Zooplankton-derived dissolved organic matter composition and its bioavailability of natural prokaryotic communities

Abstract

Zooplankton grazing onphytoplankton promotes the release of particulate and dissolved organic matter (DOM) into the water column and therefore plays a key role in organic matter cycling in aquatic systems. Prokaryotes are the main DOM consumers in the ocean by actively remineralizing and transforming it, contributing to its molecular diversification. To explore the molecular composition of zooplankton-derived DOM and its bioavailability to natural prokaryotic communities, the DOM generated by a mixed zooplankton community in the coastal Atlantic off Spain was used as substrate for a natural prokaryotic community and monitored over a ~ 5-d incubation experiment. The molecular composition of solid-phase extracted DOM was characterized via Fourier-transform ion cyclotron resonance mass spectrometry. After ~ 4 d in the zooplankton-derived DOM amended incubation, the prokaryotic community demonstrated a 17-fold exponential increase in cell number. The prokaryotic growth resulted in a reduction in bulk dissolved organic carbon concentration and the zooplankton-derived DOM was considerably transformed at molecular and bulk elemental levels over the incubation period. The C : N ratio (calculated from the obtained molecular formulae) increased while the functional diversity decreased over the incubation time.
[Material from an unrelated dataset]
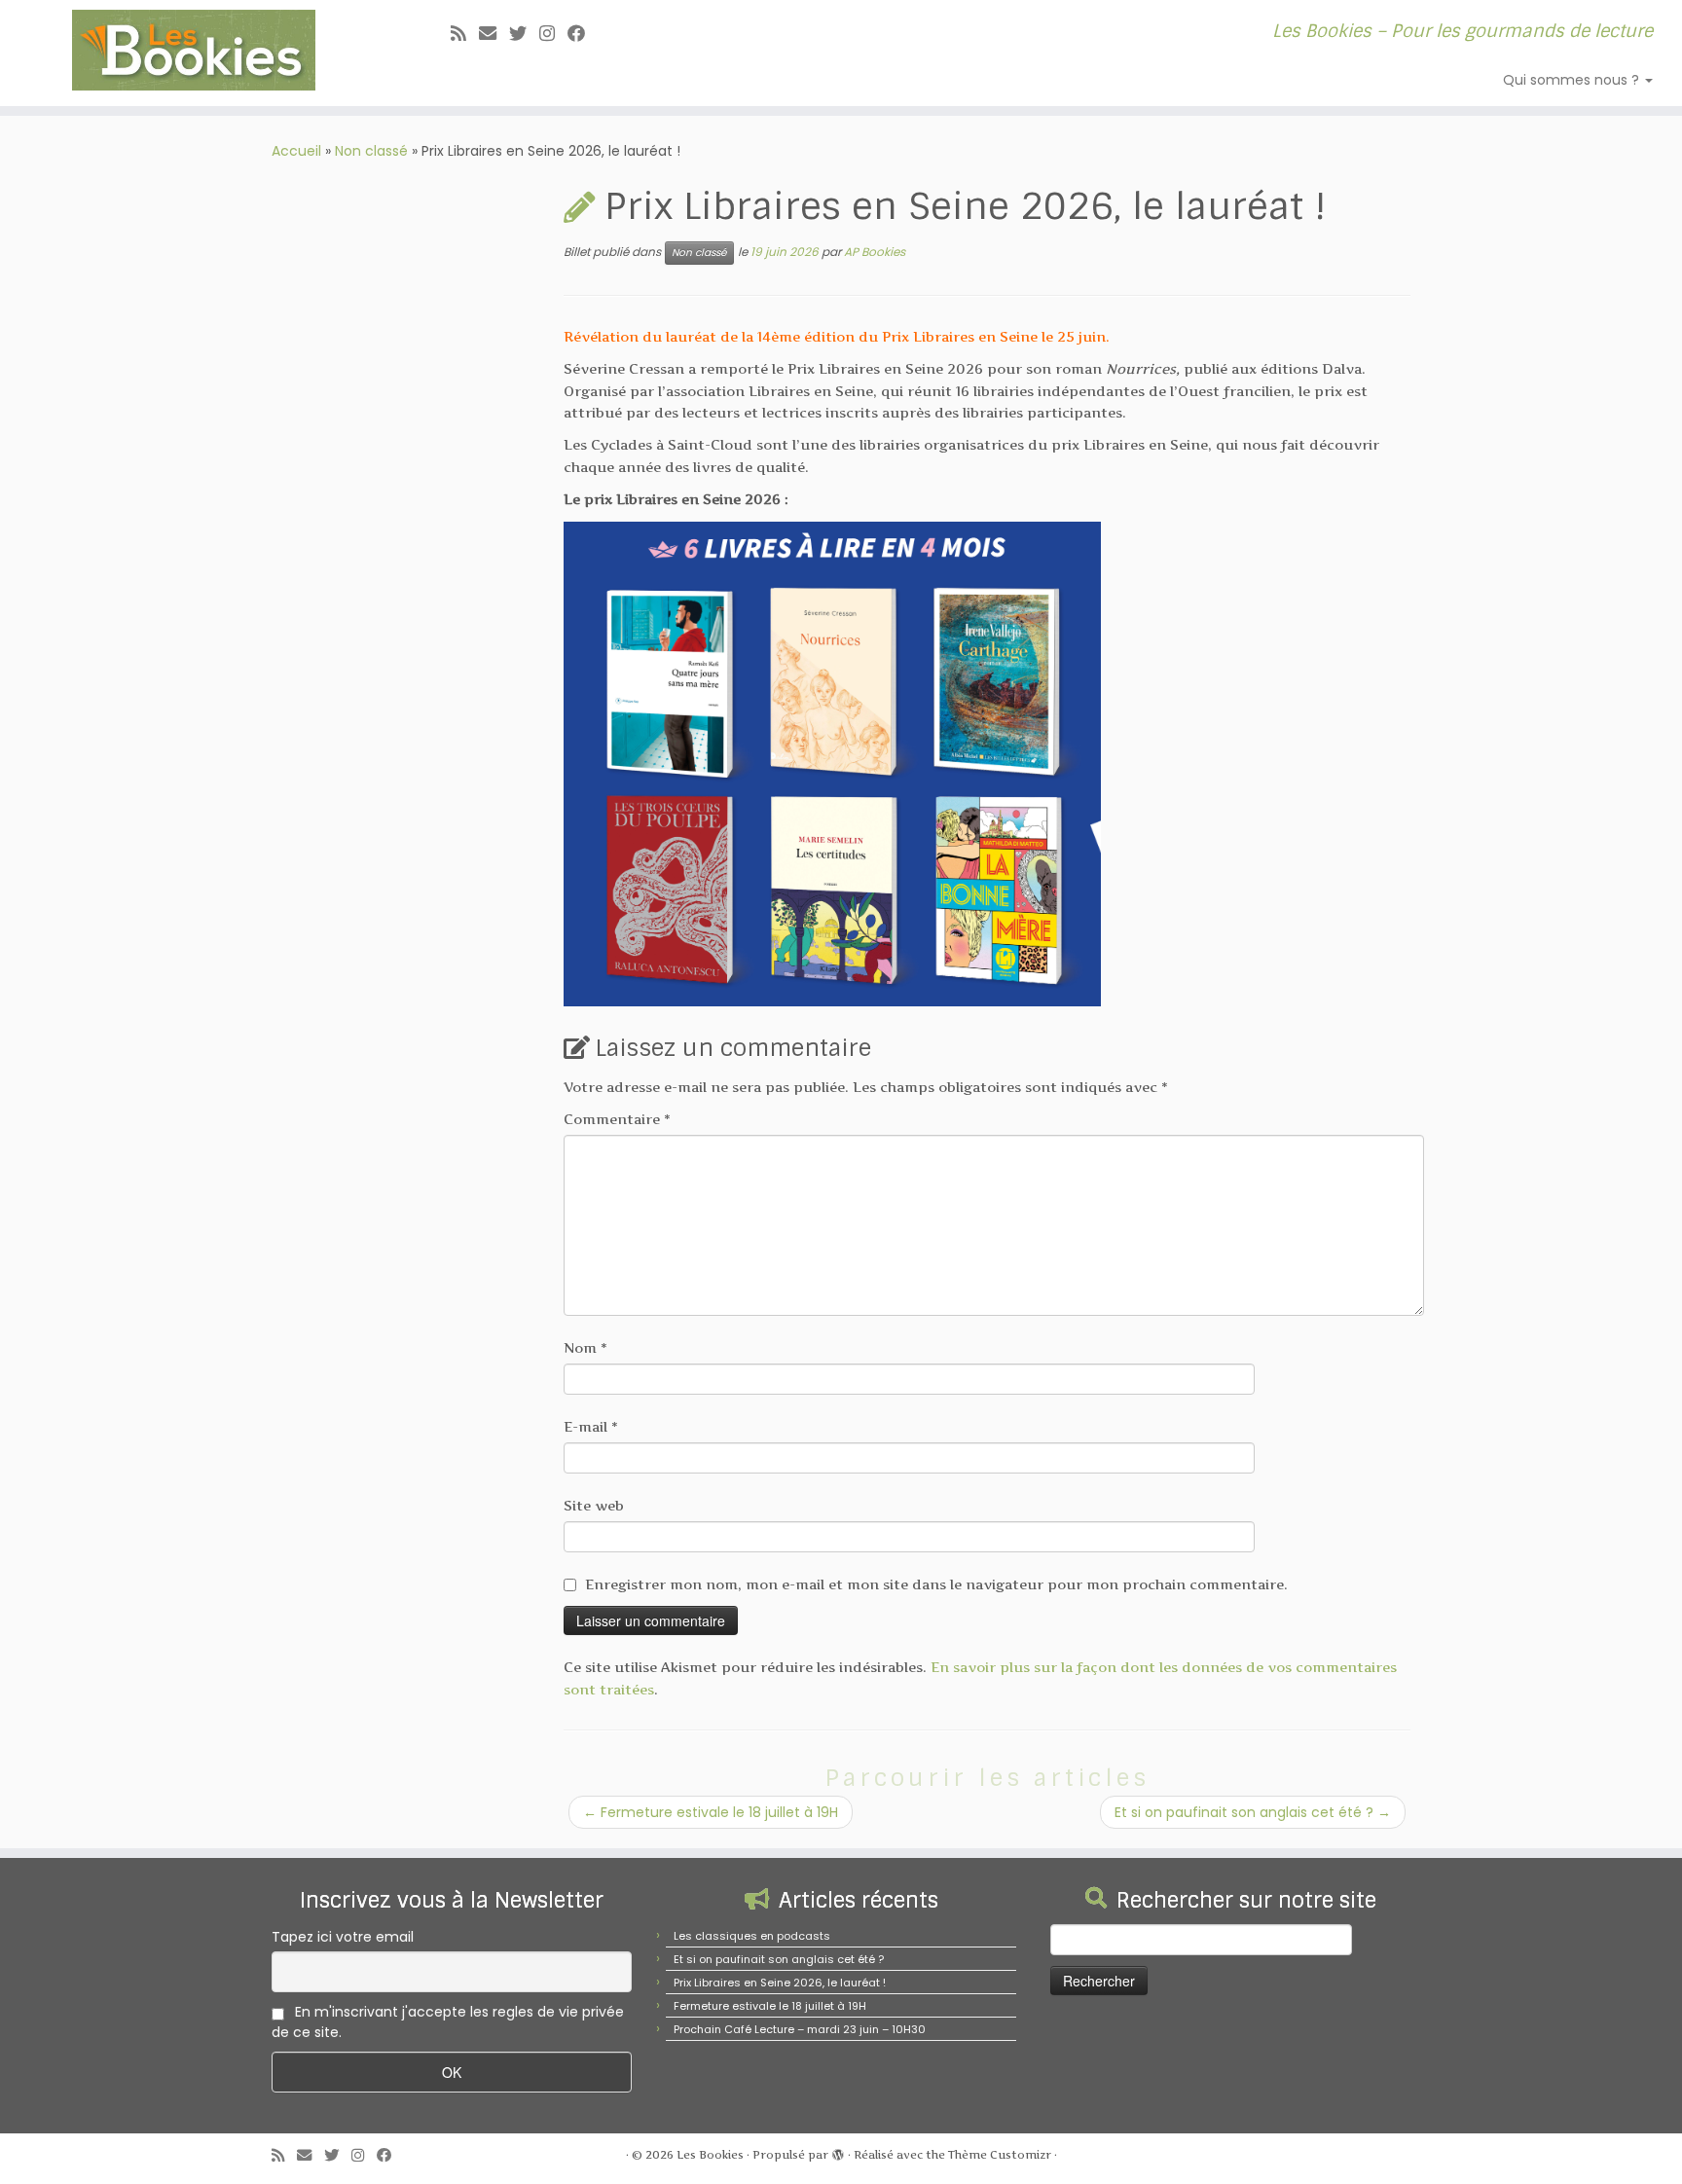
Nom (585, 1347)
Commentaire (617, 1118)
In addition, molecular indices pointed to a reduced bioavailability of DOM at the end of the experiment. These findings show that zooplankton excreta are a source of labile organic matter that is quickly metabolized by the prokaryotic community. Therefore, a fraction of carbon is shunted from transfer to secondary consumers similarly to the viral shunt, suggesting that the zooplankton–prokaryotic interactions play an important role in the ocean's carbon cycle.